Exercise instructions >>
From top to bottom, return the records that follow exactly.

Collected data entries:
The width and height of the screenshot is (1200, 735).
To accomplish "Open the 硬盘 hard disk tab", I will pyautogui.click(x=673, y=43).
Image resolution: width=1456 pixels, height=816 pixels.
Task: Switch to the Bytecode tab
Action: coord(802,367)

Reply >>
The width and height of the screenshot is (1200, 735).
To accomplish "Open the 硬盘 hard disk tab", I will pyautogui.click(x=673, y=43).
Image resolution: width=1456 pixels, height=816 pixels.
Task: Switch to the Bytecode tab
Action: coord(802,367)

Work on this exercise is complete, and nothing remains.